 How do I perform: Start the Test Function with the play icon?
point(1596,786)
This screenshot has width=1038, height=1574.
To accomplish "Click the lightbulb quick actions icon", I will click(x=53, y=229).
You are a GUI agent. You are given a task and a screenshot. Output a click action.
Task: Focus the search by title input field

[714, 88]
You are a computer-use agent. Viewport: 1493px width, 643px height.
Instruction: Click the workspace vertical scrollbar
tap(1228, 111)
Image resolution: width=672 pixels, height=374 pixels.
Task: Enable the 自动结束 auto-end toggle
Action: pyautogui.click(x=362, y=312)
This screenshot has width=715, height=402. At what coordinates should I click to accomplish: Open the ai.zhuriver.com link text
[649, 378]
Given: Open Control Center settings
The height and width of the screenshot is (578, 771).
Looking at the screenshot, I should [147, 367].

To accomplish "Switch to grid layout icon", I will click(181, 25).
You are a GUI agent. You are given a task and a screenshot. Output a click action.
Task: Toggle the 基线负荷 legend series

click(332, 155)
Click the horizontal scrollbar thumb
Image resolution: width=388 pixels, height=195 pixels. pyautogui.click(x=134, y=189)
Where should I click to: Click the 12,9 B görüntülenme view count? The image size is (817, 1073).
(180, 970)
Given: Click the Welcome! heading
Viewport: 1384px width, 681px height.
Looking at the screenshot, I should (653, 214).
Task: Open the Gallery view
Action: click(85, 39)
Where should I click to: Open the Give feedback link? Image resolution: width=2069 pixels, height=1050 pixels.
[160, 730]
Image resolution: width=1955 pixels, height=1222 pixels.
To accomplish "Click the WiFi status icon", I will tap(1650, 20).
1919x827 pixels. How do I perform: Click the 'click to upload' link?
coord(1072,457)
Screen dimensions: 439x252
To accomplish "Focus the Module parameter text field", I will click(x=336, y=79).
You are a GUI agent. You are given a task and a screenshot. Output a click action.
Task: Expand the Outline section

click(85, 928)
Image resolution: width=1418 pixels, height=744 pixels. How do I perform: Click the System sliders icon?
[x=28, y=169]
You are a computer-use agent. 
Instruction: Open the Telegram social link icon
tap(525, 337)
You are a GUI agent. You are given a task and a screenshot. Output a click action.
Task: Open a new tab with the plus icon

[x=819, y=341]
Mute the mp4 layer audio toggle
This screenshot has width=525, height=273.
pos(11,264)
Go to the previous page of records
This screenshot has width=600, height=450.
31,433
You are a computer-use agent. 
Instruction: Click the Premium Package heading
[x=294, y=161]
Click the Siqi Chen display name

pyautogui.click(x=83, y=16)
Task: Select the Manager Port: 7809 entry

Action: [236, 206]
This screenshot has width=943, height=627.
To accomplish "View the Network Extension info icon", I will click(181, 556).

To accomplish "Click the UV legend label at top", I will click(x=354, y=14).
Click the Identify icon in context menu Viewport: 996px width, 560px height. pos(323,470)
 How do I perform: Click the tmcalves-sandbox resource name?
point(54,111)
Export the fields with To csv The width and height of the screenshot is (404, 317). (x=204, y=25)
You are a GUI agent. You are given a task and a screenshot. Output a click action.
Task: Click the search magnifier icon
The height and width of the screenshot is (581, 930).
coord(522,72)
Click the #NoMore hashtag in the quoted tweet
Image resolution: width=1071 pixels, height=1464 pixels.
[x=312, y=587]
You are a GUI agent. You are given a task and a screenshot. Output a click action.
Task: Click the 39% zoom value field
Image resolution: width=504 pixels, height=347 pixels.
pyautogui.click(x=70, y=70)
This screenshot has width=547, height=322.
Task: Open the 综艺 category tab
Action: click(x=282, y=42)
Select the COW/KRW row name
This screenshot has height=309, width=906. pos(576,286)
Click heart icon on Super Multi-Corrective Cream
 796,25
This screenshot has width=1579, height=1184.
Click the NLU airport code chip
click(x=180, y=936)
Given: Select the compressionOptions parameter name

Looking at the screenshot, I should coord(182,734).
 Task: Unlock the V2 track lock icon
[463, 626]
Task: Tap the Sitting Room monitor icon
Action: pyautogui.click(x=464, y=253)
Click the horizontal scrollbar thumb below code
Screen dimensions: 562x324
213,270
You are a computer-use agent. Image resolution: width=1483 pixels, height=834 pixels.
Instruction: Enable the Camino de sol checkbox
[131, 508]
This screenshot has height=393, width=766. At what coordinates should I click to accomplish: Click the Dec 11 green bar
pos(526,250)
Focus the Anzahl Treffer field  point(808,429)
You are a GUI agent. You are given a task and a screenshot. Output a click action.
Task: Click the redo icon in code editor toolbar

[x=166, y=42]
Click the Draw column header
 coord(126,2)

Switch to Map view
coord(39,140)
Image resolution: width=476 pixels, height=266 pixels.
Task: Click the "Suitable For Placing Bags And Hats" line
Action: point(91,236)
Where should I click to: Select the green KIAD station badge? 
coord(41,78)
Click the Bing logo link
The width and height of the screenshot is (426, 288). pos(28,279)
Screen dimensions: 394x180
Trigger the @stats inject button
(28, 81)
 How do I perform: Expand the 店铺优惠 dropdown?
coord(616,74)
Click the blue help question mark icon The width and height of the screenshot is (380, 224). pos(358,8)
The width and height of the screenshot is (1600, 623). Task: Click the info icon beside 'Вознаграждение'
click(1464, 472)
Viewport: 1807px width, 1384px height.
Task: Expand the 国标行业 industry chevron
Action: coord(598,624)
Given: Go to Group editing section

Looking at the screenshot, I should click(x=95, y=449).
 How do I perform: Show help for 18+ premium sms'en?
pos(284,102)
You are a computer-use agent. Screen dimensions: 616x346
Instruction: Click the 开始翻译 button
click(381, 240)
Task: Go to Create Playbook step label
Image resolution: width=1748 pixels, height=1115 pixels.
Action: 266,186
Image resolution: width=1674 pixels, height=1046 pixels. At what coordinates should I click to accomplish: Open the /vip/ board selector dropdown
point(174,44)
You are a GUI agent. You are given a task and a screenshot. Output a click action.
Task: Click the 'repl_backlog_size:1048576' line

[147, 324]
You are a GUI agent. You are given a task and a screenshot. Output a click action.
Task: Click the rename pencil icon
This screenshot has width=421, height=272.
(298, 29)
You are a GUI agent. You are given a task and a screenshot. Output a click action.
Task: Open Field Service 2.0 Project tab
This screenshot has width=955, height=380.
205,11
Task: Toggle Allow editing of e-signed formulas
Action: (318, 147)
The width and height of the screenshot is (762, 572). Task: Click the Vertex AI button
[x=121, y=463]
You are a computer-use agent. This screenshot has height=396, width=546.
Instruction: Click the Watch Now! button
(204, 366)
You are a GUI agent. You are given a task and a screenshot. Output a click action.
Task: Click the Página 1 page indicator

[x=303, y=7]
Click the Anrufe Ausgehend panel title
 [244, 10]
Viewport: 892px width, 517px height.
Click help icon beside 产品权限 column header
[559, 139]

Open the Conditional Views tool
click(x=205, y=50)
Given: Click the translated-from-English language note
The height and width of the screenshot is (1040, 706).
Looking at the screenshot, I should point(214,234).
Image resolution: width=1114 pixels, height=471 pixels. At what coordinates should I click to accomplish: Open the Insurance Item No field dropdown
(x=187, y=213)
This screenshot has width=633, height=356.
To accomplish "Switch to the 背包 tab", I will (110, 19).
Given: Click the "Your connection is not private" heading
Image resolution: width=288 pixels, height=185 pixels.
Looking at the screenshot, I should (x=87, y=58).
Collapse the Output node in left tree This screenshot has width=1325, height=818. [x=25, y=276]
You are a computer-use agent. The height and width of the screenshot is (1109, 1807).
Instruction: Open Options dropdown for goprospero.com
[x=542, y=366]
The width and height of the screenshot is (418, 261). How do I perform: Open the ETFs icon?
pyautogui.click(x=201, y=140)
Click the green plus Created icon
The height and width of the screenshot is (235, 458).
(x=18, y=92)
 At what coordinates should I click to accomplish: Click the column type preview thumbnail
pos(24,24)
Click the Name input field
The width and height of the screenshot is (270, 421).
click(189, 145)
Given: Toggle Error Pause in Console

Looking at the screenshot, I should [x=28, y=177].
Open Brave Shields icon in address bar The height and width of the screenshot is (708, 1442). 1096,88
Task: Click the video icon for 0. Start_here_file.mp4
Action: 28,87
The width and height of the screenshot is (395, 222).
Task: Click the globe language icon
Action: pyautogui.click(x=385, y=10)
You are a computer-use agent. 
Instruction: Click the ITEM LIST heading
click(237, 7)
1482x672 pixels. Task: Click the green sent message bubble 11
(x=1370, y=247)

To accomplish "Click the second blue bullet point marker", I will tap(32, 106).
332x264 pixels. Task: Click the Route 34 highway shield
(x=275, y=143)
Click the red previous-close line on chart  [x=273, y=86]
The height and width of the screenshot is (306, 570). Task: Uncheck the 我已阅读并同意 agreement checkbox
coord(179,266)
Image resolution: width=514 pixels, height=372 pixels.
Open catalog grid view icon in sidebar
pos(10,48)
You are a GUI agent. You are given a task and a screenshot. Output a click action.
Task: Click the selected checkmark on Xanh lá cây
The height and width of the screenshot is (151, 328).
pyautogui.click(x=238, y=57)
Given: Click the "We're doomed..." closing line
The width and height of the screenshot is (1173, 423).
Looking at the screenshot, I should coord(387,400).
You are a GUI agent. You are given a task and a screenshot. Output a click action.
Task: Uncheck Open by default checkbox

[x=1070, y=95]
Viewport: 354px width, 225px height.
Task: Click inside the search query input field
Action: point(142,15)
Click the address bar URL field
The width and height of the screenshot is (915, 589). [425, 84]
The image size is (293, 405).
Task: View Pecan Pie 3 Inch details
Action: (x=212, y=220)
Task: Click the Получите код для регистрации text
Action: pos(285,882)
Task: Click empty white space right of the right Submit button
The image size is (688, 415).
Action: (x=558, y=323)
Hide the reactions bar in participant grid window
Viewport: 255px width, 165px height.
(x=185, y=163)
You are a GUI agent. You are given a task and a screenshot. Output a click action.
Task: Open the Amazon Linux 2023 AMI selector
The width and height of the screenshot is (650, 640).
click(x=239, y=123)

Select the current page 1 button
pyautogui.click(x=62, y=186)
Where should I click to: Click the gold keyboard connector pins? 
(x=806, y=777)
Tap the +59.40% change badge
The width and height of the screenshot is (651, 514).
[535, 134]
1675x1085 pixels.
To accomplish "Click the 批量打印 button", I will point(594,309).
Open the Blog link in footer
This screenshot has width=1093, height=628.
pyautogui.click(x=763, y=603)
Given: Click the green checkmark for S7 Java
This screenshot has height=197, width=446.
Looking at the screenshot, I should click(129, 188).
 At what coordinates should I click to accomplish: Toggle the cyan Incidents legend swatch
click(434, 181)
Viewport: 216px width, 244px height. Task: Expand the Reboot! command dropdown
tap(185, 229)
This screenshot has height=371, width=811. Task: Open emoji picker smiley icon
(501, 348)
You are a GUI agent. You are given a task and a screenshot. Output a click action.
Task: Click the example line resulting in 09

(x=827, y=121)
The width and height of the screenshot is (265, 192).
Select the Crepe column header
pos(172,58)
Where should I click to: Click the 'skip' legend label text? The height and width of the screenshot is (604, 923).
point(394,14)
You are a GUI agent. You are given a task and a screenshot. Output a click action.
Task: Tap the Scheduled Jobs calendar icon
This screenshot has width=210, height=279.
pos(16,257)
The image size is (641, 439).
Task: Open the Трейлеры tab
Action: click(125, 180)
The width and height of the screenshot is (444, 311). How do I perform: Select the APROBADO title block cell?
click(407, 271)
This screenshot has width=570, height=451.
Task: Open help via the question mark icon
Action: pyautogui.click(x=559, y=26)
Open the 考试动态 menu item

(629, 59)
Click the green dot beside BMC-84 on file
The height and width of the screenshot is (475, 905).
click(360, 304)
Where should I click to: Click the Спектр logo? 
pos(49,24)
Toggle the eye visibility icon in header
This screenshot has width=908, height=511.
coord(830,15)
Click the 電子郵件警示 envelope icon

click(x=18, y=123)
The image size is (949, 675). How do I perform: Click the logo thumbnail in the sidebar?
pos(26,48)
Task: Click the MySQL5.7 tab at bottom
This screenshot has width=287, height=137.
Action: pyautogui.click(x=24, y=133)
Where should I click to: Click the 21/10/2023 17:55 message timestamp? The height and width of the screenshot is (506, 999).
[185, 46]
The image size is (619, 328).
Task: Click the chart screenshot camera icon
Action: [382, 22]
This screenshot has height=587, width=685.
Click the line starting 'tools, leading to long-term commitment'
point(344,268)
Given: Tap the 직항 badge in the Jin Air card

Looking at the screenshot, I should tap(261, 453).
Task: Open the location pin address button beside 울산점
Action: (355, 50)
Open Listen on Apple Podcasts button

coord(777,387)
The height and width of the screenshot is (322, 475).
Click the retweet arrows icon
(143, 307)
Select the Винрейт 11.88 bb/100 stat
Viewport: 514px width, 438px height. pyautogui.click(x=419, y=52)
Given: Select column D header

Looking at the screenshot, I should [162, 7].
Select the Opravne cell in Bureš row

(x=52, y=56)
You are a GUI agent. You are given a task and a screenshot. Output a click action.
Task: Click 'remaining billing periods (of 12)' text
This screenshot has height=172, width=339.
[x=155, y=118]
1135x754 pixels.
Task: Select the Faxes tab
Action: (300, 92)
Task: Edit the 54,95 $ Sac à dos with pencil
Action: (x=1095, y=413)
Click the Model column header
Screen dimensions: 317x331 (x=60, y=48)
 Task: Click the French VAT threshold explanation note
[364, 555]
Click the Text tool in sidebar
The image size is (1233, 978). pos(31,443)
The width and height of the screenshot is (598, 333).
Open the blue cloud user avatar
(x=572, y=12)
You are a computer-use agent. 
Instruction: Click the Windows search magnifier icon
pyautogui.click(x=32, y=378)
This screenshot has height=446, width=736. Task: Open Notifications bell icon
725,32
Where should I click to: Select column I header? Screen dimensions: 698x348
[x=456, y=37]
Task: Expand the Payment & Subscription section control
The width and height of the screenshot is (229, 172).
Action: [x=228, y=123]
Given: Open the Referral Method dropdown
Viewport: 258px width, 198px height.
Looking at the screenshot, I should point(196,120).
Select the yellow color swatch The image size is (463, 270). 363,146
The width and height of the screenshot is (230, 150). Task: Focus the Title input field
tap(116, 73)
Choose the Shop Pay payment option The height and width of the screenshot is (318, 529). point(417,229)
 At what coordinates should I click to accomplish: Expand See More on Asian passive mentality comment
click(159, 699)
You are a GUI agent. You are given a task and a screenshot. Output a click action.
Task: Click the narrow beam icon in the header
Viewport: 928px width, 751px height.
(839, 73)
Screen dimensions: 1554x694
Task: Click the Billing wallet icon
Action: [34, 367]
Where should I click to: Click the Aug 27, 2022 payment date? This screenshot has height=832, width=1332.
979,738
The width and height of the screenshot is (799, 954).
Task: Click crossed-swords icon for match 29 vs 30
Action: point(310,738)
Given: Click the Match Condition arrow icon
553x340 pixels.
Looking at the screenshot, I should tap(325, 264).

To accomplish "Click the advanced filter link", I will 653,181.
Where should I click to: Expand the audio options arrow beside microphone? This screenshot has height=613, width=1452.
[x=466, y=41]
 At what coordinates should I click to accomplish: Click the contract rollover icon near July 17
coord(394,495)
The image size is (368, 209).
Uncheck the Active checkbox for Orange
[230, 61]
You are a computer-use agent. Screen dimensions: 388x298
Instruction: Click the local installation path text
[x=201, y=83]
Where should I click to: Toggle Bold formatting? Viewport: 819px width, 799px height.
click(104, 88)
____
- **Exercise aim**:
Copy out the records word for word, from the very start up to and including the line with "Image resolution: width=388".

- **Exercise response**:
 How do I perform: Start the Test Function with the play icon?
point(1596,786)
This screenshot has width=1038, height=1574.
To accomplish "Click the lightbulb quick actions icon", I will click(x=53, y=229).
You are a GUI agent. You are given a task and a screenshot. Output a click action.
Task: Focus the search by title input field

[714, 88]
You are a computer-use agent. Viewport: 1493px width, 643px height.
Instruction: Click the workspace vertical scrollbar
tap(1228, 111)
Image resolution: width=672 pixels, height=374 pixels.
Task: Enable the 自动结束 auto-end toggle
Action: pyautogui.click(x=362, y=312)
This screenshot has width=715, height=402. At what coordinates should I click to accomplish: Open the ai.zhuriver.com link text
[649, 378]
Given: Open Control Center settings
The height and width of the screenshot is (578, 771).
Looking at the screenshot, I should [147, 367].

To accomplish "Switch to grid layout icon", I will click(181, 25).
You are a GUI agent. You are given a task and a screenshot. Output a click action.
Task: Toggle the 基线负荷 legend series

click(332, 155)
Click the horizontal scrollbar thumb
Image resolution: width=388 pixels, height=195 pixels. pyautogui.click(x=134, y=189)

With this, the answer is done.